Pembangunan waduk bekerja sama dengan daerah penyangga seperti di Cimanggis Depok itu penting. Untuk menyelamatkan ibu kota dari banjir tidak bisa dilakukan sendiri. Kami perlu koordinasi dengan pemerintah daerah lain, terutama daerah penyangga seperti Depok dan wilayah Jawa Barat lain yang berbatasan dengan Jakarta.
Dengan adanya waduk seperti di Depok ini, gunanya tidak hanya untuk menampung air saat musim hujan agar tidak banjir, melainkan juga menjadi sumber air ketika musim kemarau bagi warga Depok dan Jakarta. Sedangkan di dalam wilayah Jakarta, kami melakukan pembebasan tanah untuk pengembangan embung di lima wilayah Jakarta.

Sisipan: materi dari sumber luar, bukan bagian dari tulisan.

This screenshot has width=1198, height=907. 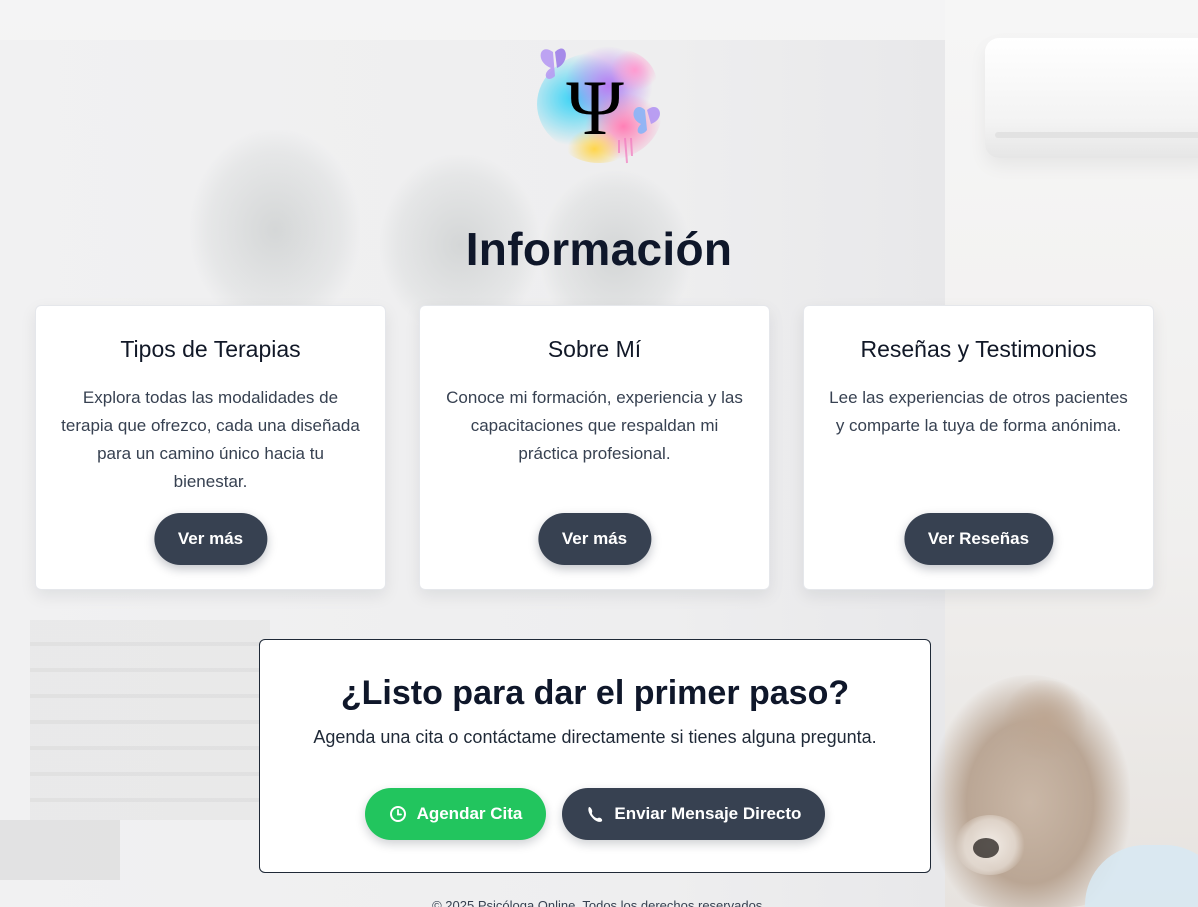 I want to click on svg-text: Ψ, so click(x=595, y=108).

Adapun upaya antisipasi banjir rob di pantai utara Jakarta selain menggunakan normalisasi juga kami bangun tanggul laut National Capital Integrated Coastal Development (NCICD) Masterplan A.
Letak geografis Jakarta berada di bawah permukaan laut, sehingga diperlukan tanggul sebagai penahan air laut agar tidak masuk ke daratan. Setidaknya ada 40 persen wilayah Jakarta yang ketinggiannya berada di bawah permukaan laut. Yang terparah ada di kawasan Muara Baru dan Cilincing, yang mencapai 4,1 meter di bawah ketinggian permukaan laut. Hingga pada akhir pemerintahan saya, tanggul utara telah dibangun sepanjang 3.683 meter. Tanggul yang telah dibangun itu tidak hanya berfungsi untuk menahan rob saja, melainkan juga bermanfaat bagi warga sekitar karena kami bangun ruang terbuka publik sepanjang 100 meter dengan total luas 3.000 meter persegi.
Upaya lain untuk mencegah banjir selain membangun sheetpile sepanjang 35.444 m dan normalisasi sungai sepanjang 30.679 m, juga memaksimalkan kinerja 20 ribu Pasukan Biru di bawah koordinasi Dinas Sumber Daya Air dan 15 ribu Pasukan Oranye.